## DOCUMENT
* start *

Quashed: Delaware Supreme Court affirms decision quashing subpoena in AT&T unclaimed property audit

Eversheds Sutherland (US) LLP

On June 1, 2021, the Delaware Supreme Court affirmed the Court of Chancery’s decision to quash an administrative subpoena seeking extensive records in an unclaimed property audit of AT&T.1 The Delaware Department of Finance (the Department), through its third-party auditor, Kelmar Associates LLC (Kelmar), sought expansive data on disbursement checks issued by AT&T going back more than twenty years. The new decision affirms the lower court’s finding that the unclaimed property subpoena was so expansive and unreasonable that enforcing it would constitute “an abuse of the court’s process.” Although an agency is entitled to “great deference” in investigations, the decision to quash the subpoena in its entirety was appropriate in this case because the Department had refused to provide answers to the court’s “serious questions” regarding the breadth and scope of the subpoena.

The court also recognized that the procedural and substantive aspects governing the enforcement of administrative subpoenas, including in the context of state escheat laws, were issues of first impression in Delaware. Therefore, the court adopted the same procedural framework to enforce administrative subpoenas used in federal courts and instructed the Department that it may serve a new subpoena on the holder that complies with the new procedures. The subpoena procedure established by the court will govern any future disputes over unclaimed property subpoenas challenged in subsequent cases.

* end *

## WORK TO DO
1 – According to the article on the AT&T subpoena ruling, why did the Delaware Supreme Court adopt the federal courts' procedural framework for enforcing administrative subpoenas? Answer in one to three sentences.
2 – Continue the article on the AT&T subpoena ruling, starting right after its final sentence.
The listing that comes next has no connection to the article about the AT&T subpoena ruling.

## DATA EXCERPT
* start *

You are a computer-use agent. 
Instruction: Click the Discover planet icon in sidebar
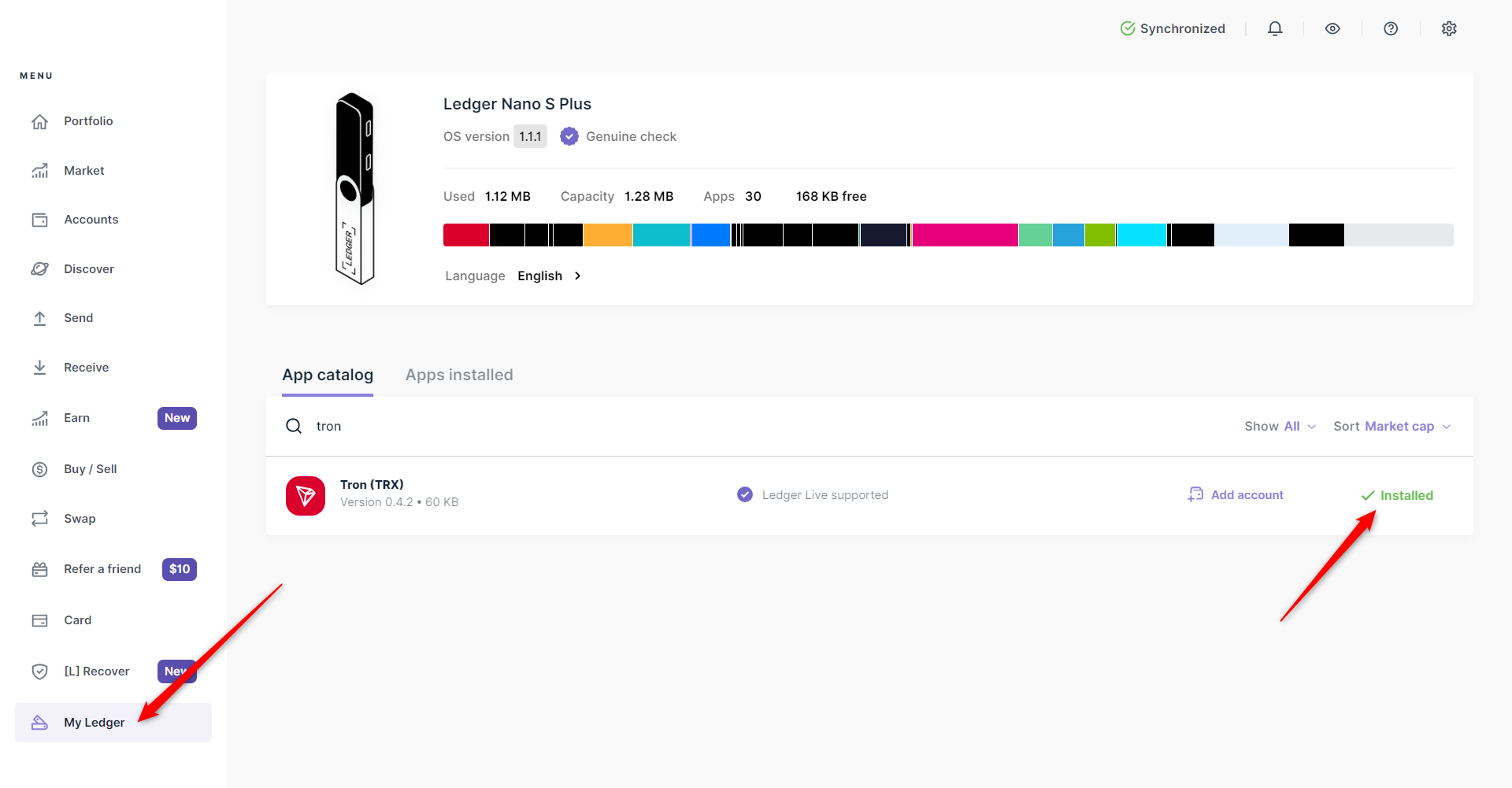click(40, 269)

* end *

## RESULTS BY TASK
1 – The procedural and substantive questions about enforcing administrative subpoenas, including under state escheat laws, had never come before a Delaware court. Because they were issues of first impression there, the court took up the framework that federal courts use.

2 –
Audit background

The Department opened an audit of the holder, AT&T, in 2012 using its primary third-party auditor, Kelmar. Consistent with its standard audit method, Kelmar requested voluminous data from the holder in a range of areas. AT&T responded to many of the requests, but resisted providing the full scope of information in selected areas, including the “Disbursements Request” issued in 2018 in which Kelmar requested “information concerning every check AT&T had issued from twenty-seven accounts since June 1992.” The request included checks written to payees in every state, not just to payees in Delaware. When the holder refused to comply in full, the Department converted Kelmar’s information request into a subpoena by merely attaching the Kelmar data request to a form subpoena, with no modifications. In November 2019, Delaware filed a lawsuit to enforce the subpoena in the Delaware Chancery Court.2

Findings of the Delaware Chancery Court

The Delaware Chancery Court quashed the administrative subpoena finding that its scope was so expansive that enforcement would constitute an abuse of the court’s process.3 The lower court identified multiple problematic aspects of the subpoena, which included the following:

  1. Statute of limitations. First, the lower court found that the subpoena sought records far beyond the statute of limitations. The court rejected Delaware’s argument that the state’s current unclaimed property statute, enacted in 2017, applies retroactively to allow a longer lookback than under prior law; instead, the court held that the shorter, pre-2017 statute governed in years prior to 2017.4 The subpoena sought records back 20 years to 1992, and even the current Delaware law only has a 15-year statute of limitations. Although the court declined to apply a “bright-line” rule barring the Department from seeking information beyond the statute of limitations, the court found that the expansive request made it likely that the subpoena was improper.
  2. Geographic and status scope. Second, the lower court found it problematic that the subpoena sought records for all checks issued to payees in other states, questioning whether the Department was “pursuing information about property that it knows it cannot recover,” or was in search of records “with last-known addresses outside of Delaware,” for property “almost certainly non-escheatable” which would sweep up “a vast amount of irrelevant data.”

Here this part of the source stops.